In this current study, we first examined the expression level of miR-214-5p in HCC tissues and cell lines. We found miR-214-5p expression was significantly lower in HCC tissues when compared with that in matched normal tissues, which was the same as the expression status of miR-214-5p in human osteosarcoma.32 Also, we found miR-214-5p overexpression could inhibit cell proliferation, migration, and induce cell cycle arrested in G0/G1, indicating the miR-214-5p may play a tumor suppressor role in the development and progression of HCC. Following, we identified the targeting gene of miR-214-5p in regulating cell proliferation, cell migration, and cell cycle since it is widely recognized that miRNA exerts its biological function through regulating the expression of its targets.30, 32 Therefore, by bioinformatic analysis and luciferase activity assay, we demonstrated KLF5 might be a potential target of miR-214-5p in HCC. Furthermore, we found the expression of KLF5 was inversely correlated with the expression of miR-214-5p, which provide new evidence that KLF5 was a direct target of miR-214-5p. Moreover, we revealed KLF5 is an important functional mediator for the exertion of the antitumor role of miR-214-5p.
To further elucidate the clinical significance of miR-214-5p and KLF5 in HCC, we analyzed the correlation between miR-214-5p or KLF5 expression and clinicopathological features. We demonstrated that patients with low miR-214-5p or high KLF5 expression was significantly related to tumor size and tumor stage.

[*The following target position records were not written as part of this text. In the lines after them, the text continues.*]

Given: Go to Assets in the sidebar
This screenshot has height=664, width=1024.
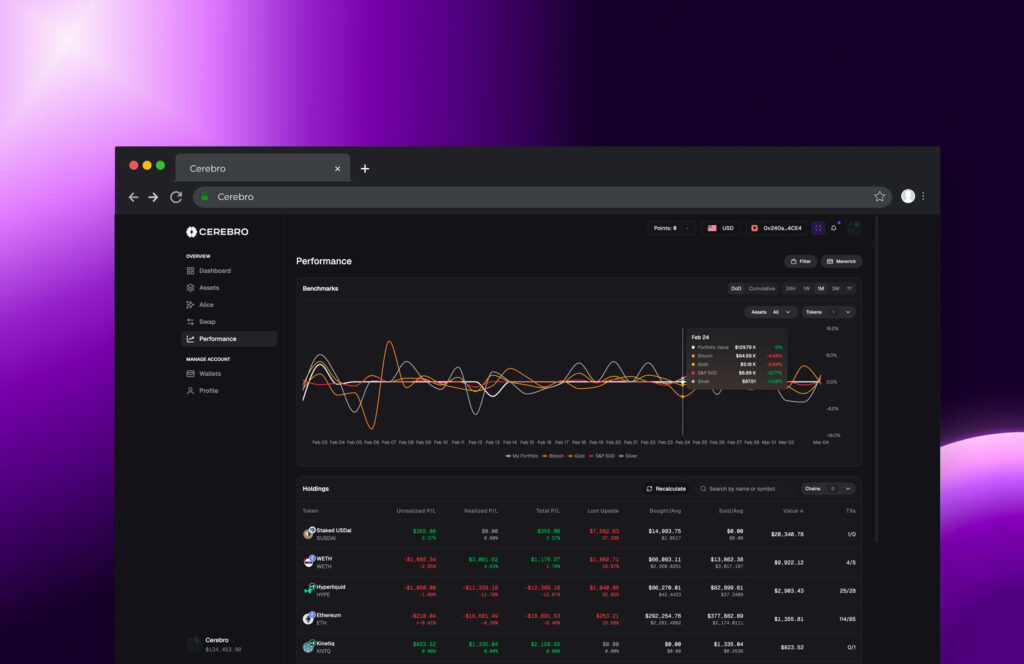Looking at the screenshot, I should (x=208, y=288).
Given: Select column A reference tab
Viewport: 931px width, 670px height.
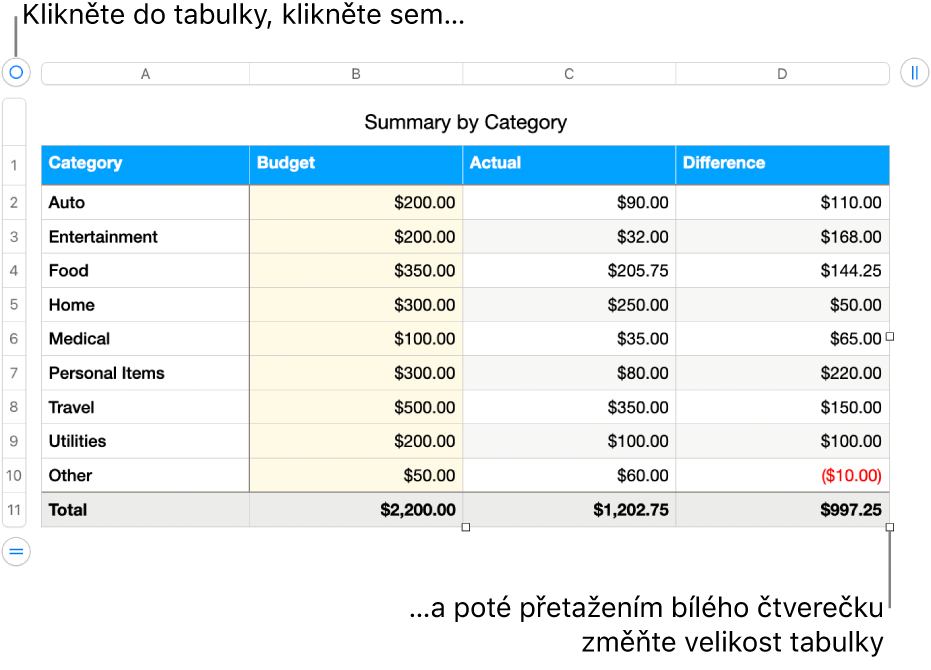Looking at the screenshot, I should pos(145,72).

Furthermore, the results of Kaplan-Meier curve indicated that patients with low miR-214-5p or high KLF5 expression showed poorer OS and disease-free survival compared with those with high miR-214-5p or low KLF5 expression. The multivariate analysis using Cox hazard model suggested that miR-214-5p and KLF5 expression were independent predictors for the poor overall survival and disease-free survival of patients with HCC, along with the tumor size and tumor stage. These results suggested that low miR-214 and high KLF5 expression had an adverse outcome in HCC. Therefore, miR-214-5p and KLF5 might be used as prognostic markers for prognosis of patients with HCC.

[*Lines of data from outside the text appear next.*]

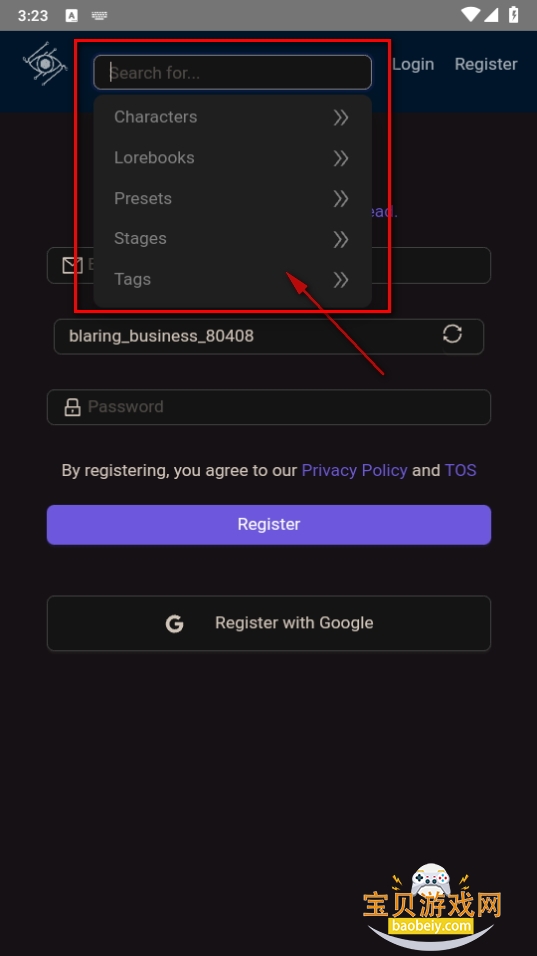This screenshot has width=537, height=956.
Task: Select Stages from the search menu
Action: pos(232,238)
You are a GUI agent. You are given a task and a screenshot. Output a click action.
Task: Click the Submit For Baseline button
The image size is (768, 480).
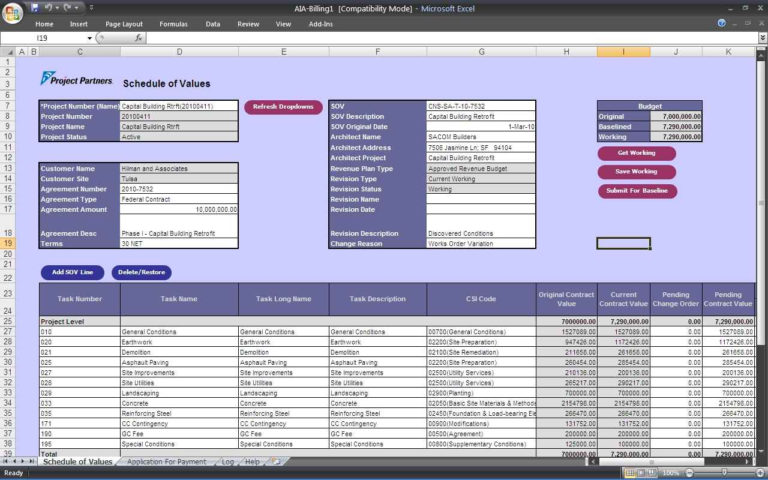(x=637, y=191)
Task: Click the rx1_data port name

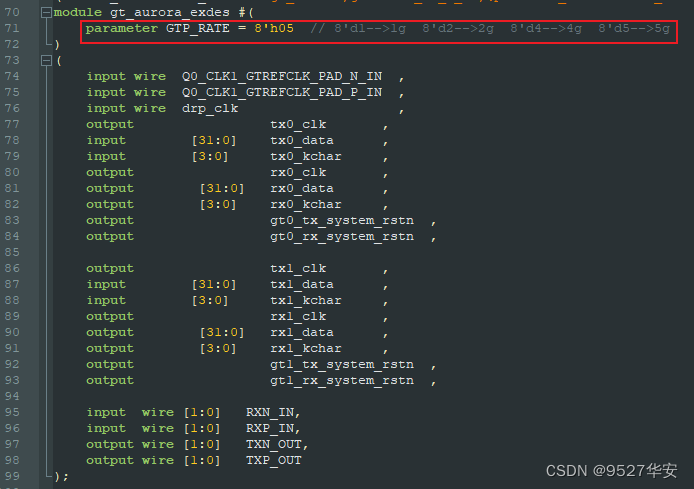Action: (302, 332)
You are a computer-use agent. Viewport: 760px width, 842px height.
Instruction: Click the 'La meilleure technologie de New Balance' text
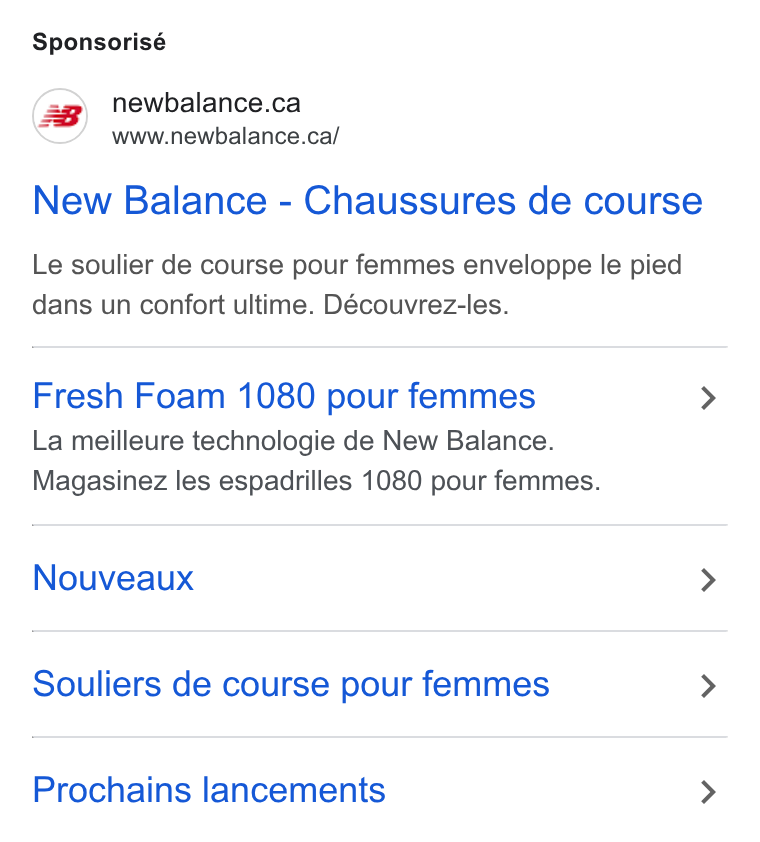293,441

At the molecular level, previous studies have identified several target genes of KLF5 in several tumor cell lines,10, 12-18 which helped us to better understand the role of KLF5 in tumor. Here, we found a link between miR-214-5p and KLF5 in HCC but we did not further investigate the downstream targets of KLF5 and we have to admit this is a limitation of this study. More efforts are needed to perfecting the miR-214-5p/KLF5 axis.
Taken together, our current study for the first time revealed miR-214-5p was downregulated in HCC. Also, we found low miR-214-5p expression and high KLF5 expression were valuable indicators to predict the prognosis of HCC.
CONFLICTS OF INTEREST
The authors declare that there are no competing interests associated with this manuscript.